Marianna’nın annesi hem okulda hem de iş hayatında aşırı başarılı bir kadın. Ve kendi hayatındaki bu çok çalışmanın değerini biliyor. Kendi annesi hata yapmasına ve oyun oynamasına ve öğrenmek için öğrenmesine izin verdi. Ama şimdi kendi çocuklarına annelik yaparken, mücadele etmenin ve bocalamanın değerini tamamen göz ardı etmiş durumda. Marianna’nın gelecekteki başarıları hakkında o kadar endişeleniyor ki, kızının yoluna çıkan engellerle uğraşmasına izin bile vermiyor. Marianna’ya her şeyi vermek istiyor ama kendi en iyi çocukluk deneyimlerinin, zorluklara meydan okuma heyecanından, denerken kendini kaybettiği ve hata yapsa bile bir şeyi tek başına başarmak için tekrar tekrar denediği anlardan, yani kısacası yeni bir şeyi öğrenmenin doğasında yatan macera ve keyiften geldiğini unutuyor.

Bu anneyi çok iyi tanıyorum, çünkü tıpkı bana benziyor. Ve ona gerçeği söylemek çok zor. Çünkü hemen savunmaya geçeceğinden ve öfkeleneceğinden korkuyorum. Çünkü bunları ona söylemem demek, kendi ebeveynliğimde yaptığım aynı hatalarla benim de yüzleşmem demek.

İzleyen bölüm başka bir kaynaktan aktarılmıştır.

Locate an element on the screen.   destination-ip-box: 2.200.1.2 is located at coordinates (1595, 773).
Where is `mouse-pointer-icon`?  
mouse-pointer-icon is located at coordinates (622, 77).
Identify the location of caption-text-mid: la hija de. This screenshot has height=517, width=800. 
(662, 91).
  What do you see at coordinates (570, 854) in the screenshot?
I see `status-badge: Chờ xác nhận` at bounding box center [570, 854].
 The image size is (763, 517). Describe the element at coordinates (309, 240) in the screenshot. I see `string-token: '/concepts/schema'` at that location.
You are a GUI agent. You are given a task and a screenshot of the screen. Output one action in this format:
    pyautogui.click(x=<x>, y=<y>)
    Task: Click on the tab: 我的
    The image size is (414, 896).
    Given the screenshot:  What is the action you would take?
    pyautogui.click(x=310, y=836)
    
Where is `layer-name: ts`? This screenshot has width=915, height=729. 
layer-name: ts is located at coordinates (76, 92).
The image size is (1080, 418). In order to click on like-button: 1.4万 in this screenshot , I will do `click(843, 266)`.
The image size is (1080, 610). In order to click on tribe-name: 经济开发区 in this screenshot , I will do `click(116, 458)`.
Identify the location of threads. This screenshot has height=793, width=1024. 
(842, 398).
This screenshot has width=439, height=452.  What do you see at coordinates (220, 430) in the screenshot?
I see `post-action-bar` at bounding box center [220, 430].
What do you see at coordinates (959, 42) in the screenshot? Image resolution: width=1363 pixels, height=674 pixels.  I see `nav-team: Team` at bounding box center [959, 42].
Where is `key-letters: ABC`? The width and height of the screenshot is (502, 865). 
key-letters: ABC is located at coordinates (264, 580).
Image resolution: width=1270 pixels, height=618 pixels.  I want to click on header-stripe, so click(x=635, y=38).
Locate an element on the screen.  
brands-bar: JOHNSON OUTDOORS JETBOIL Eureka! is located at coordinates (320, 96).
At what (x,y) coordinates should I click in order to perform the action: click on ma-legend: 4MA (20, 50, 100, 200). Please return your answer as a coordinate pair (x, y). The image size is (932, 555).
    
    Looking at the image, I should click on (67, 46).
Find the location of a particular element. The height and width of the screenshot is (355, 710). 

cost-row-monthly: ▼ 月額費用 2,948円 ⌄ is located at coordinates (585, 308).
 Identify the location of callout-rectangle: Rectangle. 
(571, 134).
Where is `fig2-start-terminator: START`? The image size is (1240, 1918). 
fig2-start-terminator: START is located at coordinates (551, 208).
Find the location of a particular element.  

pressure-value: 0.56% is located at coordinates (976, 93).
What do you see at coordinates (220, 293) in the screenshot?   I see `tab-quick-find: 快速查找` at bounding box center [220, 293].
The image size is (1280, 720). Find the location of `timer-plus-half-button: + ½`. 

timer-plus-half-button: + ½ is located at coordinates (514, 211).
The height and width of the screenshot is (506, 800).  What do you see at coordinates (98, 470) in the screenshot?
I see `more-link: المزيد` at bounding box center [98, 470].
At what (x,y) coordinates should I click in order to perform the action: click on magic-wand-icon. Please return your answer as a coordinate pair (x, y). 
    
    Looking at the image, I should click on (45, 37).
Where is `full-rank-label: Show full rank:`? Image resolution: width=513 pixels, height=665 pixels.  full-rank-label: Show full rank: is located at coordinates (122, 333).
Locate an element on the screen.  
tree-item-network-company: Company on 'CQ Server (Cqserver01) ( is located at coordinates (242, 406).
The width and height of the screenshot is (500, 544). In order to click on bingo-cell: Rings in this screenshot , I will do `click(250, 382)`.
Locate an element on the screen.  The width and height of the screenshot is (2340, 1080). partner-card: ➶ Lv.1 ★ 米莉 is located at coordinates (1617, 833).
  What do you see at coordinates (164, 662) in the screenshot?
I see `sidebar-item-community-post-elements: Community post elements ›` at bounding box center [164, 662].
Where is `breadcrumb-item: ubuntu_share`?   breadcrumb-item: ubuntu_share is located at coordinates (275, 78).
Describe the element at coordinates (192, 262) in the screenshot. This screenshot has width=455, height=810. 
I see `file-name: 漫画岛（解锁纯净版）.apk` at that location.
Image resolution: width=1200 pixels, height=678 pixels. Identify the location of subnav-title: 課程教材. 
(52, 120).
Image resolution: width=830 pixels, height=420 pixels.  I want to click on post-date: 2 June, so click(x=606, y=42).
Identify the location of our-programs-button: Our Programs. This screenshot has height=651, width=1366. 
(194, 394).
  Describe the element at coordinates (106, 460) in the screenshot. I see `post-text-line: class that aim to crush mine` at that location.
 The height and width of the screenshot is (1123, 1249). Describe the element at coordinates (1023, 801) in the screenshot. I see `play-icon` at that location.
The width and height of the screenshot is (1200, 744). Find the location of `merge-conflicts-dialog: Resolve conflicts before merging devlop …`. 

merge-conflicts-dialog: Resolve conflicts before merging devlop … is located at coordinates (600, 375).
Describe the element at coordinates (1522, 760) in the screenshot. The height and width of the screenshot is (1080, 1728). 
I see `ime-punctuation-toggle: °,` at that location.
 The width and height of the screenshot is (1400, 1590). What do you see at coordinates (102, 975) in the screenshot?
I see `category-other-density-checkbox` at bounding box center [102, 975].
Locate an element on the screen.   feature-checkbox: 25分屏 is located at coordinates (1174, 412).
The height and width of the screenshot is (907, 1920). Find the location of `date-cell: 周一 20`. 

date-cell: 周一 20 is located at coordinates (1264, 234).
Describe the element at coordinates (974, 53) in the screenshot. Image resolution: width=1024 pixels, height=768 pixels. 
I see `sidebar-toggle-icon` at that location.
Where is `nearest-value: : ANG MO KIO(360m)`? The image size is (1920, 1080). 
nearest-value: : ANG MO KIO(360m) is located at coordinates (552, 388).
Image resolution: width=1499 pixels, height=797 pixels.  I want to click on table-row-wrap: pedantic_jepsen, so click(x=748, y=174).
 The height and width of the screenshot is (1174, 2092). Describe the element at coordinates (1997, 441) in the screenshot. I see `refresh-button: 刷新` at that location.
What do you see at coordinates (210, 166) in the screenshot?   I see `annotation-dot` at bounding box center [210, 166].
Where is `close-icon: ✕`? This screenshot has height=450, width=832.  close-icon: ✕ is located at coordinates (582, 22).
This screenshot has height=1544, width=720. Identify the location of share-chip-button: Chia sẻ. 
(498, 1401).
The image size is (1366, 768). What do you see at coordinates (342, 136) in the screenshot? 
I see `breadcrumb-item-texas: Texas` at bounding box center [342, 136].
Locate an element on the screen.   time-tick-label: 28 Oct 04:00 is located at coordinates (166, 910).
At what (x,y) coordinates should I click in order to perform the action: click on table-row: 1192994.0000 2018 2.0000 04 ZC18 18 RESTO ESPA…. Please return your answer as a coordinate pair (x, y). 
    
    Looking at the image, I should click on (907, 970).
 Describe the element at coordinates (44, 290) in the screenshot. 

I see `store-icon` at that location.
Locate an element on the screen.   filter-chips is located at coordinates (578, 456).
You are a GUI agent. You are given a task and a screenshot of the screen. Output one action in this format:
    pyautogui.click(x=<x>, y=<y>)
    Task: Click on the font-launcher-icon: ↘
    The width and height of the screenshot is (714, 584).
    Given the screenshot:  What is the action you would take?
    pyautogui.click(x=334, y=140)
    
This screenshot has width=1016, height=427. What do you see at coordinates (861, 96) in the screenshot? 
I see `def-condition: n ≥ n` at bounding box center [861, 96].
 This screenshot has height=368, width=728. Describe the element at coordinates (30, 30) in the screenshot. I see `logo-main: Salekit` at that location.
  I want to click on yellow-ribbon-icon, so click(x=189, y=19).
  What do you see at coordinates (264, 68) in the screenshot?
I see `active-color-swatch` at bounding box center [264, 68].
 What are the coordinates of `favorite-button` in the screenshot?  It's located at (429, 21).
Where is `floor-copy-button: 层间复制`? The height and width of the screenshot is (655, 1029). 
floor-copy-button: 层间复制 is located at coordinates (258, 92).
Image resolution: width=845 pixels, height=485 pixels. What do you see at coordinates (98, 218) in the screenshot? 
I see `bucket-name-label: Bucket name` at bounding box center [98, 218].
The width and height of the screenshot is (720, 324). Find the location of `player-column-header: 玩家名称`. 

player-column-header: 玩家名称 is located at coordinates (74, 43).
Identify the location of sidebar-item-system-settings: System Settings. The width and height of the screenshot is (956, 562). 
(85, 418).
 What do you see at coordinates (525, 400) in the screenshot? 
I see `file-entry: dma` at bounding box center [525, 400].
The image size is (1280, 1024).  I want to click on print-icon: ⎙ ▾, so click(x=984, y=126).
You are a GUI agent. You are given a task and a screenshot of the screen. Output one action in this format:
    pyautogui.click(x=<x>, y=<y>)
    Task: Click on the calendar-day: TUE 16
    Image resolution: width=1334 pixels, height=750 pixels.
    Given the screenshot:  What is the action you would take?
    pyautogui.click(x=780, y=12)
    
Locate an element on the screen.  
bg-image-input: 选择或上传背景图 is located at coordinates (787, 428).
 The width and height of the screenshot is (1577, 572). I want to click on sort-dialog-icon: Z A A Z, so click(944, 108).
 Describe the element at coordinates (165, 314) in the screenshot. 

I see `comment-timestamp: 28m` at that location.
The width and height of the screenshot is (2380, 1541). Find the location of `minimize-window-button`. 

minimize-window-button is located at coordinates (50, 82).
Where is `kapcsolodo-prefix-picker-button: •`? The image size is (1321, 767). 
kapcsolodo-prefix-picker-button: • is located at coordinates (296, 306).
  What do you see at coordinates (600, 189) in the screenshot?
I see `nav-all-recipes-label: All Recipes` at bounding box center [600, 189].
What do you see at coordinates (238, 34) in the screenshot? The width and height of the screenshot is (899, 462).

Belki de bir ebeveyn olarak benim nerelerde yoldan çıktığımla ilgili gerçekleri fark etmem ve bunları onunla paylaşmamın zamanı geldi. Belki de birlikte çocuklarımızın zihinsel cesaretlerini, öğrenmeye duydukları heyecanı ve bağımsız ve yetenekli yetişkinlere dönüşmek için ihtiyaç duydukları dayanıklılığı ve esnekliği tekrar keşfetmelerine yardımcı olabiliriz. Eğer şansımız varsa, çocukluklarına dönüp baktıklarında bize teşekkür bile edeceklerdir. Sadece onlara olan sarsılmaz sevgimizden için değil, onların uzun vadeli gelişimsel ve duygusal ihtiyaçlarını kendi kısa vadeli mutluluklarımızın önüne koymayı seçtiğimiz için. Ve yarın zorlukla nasıl yüzleşeceklerini öğrenmeleri adına bugün hayatlarının biraz daha zor olmasına izin verdiğimiz için.

Şimdi derin bir nefes alıyorum ve ona gerçeği söylemeye gidiyorum.